Esta limpieza garantiza una higiene bucal más completa, y ayuda a evitar el mal olor, que es causado principalmente por estos gérmenes. Además, limpiar la lengua auxilia a combatir otras enfermedades bucales que suelen aparecer por la concentración de estos microorganismos.

Ya que la lengua es fundamental para hablar, comer y efectuar un sinfín de actividades cotidianas, como la masticación y la deglución, es importante ponerle atención e incluir su limpieza en tus hábitos diarios, evitando posibles complicaciones en la salud general.

Lávate bien las manos y las uñas con agua y jabón. Después debes hacerte un enjuague con agua para eliminar los restos de comida, ya que esta acción reduce la posibilidad de que la comida se pegue entre las cerdas del cepillo.

Elige bien tu cepillo de dientes. El principal elemento que define la calidad de un cepillo es el grado de suavidad y la cantidad de cerdas. Opta por los suaves con por lo menos cinco mil cerdas. Recuerda cambiar el cepillo cada dos o tres meses.

Ajusta tu técnica de cepillado. Haz movimientos vibratorios circulares con una inclinación de 45 grados sobre la superficie de los dientes. La mitad de las cerdas de los cepillos estarán cubriendo la superficie del diente y la otra mitad, las encías. Por lo tanto, es posible alcanzar el surco gingival, una región donde más se acumula la suciedad. Estos pequeños movimientos vibratorios circulares deben realizarse al menos 10 veces en cada lado del diente - el exterior y el interior.

Echa la cantidad adecuada de pasta. Recuerda que el gel dentífrico no puede ser abrasivo y se debe utilizar en pequeñas cantidades. Los niños con hasta siete años se deben cepillar los dientes con una pasta no abrasiva y sin flúor .

El hilo dental no siempre ayuda. La seda es un poderoso aliado para la prevención de las enfermedades orales, sin embargo, algunas regiones entre los dientes son más cóncavas, lo que no garantiza una remoción completa de los restos de comida con el hilo dental. Se recomienda utilizarlo en las regiones entre los dientes donde el contacto es muy apretado.

¿Tiene un cepillo interdental? Solamente los cepillos interdentales alcanzan los espacios irregulares entre los dientes. Inserta la punta del cepillo interdental entre dos dientes en un ángulo hacia las encías. Recuerda hacer esto con cuidado. No hay necesidad de hacer movimientos de ida y vuelta, sólo hay que poner y quitar el cepillo y la limpieza ya está completa.
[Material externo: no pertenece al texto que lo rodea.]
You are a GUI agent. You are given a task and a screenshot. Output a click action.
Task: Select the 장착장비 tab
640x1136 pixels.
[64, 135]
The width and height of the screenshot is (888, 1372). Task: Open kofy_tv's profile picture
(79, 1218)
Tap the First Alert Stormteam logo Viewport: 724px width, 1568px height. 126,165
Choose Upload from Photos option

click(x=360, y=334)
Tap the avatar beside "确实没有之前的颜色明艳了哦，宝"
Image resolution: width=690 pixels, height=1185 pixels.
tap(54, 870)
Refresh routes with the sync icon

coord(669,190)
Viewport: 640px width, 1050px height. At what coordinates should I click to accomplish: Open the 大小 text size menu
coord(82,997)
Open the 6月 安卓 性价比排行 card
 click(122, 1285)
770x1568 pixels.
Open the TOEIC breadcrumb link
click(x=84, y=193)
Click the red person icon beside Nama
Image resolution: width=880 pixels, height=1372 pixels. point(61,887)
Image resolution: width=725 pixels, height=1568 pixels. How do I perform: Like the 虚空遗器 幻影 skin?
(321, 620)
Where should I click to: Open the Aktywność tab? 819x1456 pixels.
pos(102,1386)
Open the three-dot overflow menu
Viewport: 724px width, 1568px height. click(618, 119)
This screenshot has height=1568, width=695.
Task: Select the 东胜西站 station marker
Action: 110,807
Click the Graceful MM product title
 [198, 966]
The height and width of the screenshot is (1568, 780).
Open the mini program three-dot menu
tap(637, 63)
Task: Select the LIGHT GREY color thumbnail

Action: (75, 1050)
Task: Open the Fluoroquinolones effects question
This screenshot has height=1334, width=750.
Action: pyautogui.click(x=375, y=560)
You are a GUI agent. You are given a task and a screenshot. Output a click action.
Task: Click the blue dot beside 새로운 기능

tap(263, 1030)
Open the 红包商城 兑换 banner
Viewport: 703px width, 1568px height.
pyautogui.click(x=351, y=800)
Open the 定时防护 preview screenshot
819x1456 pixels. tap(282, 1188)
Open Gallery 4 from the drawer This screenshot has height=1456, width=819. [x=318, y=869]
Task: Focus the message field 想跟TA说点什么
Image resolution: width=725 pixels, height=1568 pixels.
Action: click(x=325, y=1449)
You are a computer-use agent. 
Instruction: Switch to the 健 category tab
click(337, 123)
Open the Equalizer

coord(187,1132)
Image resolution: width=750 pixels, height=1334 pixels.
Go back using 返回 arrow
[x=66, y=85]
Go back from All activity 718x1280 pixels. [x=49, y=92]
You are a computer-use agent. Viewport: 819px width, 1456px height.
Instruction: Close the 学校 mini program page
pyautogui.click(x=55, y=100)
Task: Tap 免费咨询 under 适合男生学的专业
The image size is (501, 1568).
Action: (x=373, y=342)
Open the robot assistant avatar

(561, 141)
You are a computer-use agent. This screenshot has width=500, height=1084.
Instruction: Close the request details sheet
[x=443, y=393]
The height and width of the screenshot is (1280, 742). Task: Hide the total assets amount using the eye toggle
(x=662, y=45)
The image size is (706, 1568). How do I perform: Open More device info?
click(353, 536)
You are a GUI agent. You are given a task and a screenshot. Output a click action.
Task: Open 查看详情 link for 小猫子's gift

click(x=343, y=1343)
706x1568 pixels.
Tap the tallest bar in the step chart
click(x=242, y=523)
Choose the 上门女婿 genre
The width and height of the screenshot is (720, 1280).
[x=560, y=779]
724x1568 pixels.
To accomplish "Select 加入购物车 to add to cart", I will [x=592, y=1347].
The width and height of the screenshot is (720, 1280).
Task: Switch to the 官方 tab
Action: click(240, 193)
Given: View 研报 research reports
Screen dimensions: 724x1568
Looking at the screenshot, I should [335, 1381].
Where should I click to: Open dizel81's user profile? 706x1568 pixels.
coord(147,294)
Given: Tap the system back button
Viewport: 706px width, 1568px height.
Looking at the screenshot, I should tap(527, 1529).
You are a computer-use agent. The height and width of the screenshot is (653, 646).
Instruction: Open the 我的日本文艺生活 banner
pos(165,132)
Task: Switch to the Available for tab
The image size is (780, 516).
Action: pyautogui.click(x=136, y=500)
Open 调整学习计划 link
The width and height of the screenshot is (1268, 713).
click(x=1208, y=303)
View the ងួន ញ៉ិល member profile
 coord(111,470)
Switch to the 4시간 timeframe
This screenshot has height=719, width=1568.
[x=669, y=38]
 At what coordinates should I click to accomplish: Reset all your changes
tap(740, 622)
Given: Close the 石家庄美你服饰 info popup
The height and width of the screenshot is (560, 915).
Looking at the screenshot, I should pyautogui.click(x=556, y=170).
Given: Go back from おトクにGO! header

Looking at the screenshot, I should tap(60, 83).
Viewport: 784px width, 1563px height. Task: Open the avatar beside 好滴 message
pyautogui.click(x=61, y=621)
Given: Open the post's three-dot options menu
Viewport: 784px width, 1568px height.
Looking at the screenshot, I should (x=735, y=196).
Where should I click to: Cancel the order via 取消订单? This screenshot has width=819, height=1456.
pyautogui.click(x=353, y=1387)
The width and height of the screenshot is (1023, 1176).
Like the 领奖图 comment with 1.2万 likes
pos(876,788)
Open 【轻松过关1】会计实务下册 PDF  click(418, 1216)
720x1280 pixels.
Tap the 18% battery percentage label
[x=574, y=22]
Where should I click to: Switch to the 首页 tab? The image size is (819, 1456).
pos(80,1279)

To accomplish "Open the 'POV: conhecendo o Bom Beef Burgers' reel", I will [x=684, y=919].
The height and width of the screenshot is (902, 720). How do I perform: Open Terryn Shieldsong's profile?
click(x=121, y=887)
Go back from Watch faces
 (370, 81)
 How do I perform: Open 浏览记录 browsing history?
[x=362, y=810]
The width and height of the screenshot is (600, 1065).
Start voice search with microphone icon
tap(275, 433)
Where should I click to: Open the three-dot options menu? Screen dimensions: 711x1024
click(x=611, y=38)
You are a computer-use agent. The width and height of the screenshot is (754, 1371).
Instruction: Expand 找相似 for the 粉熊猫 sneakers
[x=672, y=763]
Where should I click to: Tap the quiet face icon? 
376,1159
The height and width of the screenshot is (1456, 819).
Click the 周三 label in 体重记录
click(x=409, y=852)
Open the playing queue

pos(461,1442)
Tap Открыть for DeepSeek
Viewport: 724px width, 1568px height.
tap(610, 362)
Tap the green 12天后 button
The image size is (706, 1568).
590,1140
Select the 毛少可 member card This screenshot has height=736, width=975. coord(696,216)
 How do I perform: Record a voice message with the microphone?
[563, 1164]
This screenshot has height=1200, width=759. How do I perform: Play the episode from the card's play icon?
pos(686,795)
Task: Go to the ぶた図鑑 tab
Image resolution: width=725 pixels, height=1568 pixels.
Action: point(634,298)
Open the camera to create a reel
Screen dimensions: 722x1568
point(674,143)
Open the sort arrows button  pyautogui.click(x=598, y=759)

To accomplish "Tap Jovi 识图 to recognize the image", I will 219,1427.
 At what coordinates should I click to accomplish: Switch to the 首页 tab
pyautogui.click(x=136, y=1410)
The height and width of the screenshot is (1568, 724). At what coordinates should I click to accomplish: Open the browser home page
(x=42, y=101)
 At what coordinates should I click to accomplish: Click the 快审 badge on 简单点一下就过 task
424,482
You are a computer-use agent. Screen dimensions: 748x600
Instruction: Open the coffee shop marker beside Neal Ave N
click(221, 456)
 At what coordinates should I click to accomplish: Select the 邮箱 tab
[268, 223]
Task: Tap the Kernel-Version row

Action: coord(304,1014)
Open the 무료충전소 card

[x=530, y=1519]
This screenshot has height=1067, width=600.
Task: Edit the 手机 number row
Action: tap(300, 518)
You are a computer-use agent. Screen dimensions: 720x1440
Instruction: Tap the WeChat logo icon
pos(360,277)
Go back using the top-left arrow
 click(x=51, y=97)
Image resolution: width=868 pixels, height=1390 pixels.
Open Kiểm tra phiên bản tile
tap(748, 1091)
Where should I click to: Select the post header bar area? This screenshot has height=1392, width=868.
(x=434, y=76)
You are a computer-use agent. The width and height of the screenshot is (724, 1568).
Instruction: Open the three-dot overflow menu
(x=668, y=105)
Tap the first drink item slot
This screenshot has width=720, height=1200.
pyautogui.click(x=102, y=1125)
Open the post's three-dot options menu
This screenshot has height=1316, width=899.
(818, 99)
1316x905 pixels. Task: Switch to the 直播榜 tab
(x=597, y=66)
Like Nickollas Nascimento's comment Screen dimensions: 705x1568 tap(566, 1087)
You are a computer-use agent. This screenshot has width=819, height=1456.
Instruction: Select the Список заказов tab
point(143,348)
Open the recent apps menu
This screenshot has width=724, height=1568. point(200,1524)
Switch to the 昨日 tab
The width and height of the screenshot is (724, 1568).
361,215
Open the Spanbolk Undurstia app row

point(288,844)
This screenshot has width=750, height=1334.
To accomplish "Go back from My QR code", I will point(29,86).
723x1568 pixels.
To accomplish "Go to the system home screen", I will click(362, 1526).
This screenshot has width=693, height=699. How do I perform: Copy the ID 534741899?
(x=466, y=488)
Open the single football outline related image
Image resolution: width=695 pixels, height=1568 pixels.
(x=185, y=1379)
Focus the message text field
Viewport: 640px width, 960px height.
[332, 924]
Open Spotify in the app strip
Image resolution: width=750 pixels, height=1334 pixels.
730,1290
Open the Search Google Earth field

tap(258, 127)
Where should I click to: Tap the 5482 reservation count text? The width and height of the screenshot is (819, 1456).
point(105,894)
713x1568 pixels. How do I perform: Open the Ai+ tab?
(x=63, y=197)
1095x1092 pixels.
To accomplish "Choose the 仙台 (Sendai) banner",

Improvisa cuando no tengas el cepillo de dientes . Para complementar el cepillado durante el día, especialmente cuando estás lejos de un baño, utiliza un cepillo unipenacho que permite remover la acumulación de biofilm oral de las áreas principales, conocidas como los márgenes gingivales. No hay necesidad de enjuagarse la boca o usar pasta de dientes. Este cepillo se puede utilizar en cualquier momento como auxiliar del cepillado normal.

No te olvides de la lengua. Limpiarla también debe formar parte de una higiene bucal perfecta, sobre todo para evitar la halitosis. El mal aliento está vinculado con la presencia de un tipo de placa formada en la lengua. Para evitar este problema, límpiala todos los días. Puedes usar un limpiador lingual de plástico, que elimina la suciedad sin lastimarte la lengua o provocarte ganas de vomitar.

Cuidado al usar enjuagues bucales. El uso de antisépticos debe ser recomendado por el dentista. Hacerse un buen cepillado, con el uso del hilo dental y limpiadores interdentales y de la lengua son los mejores métodos para prevenir las enfermedades orales.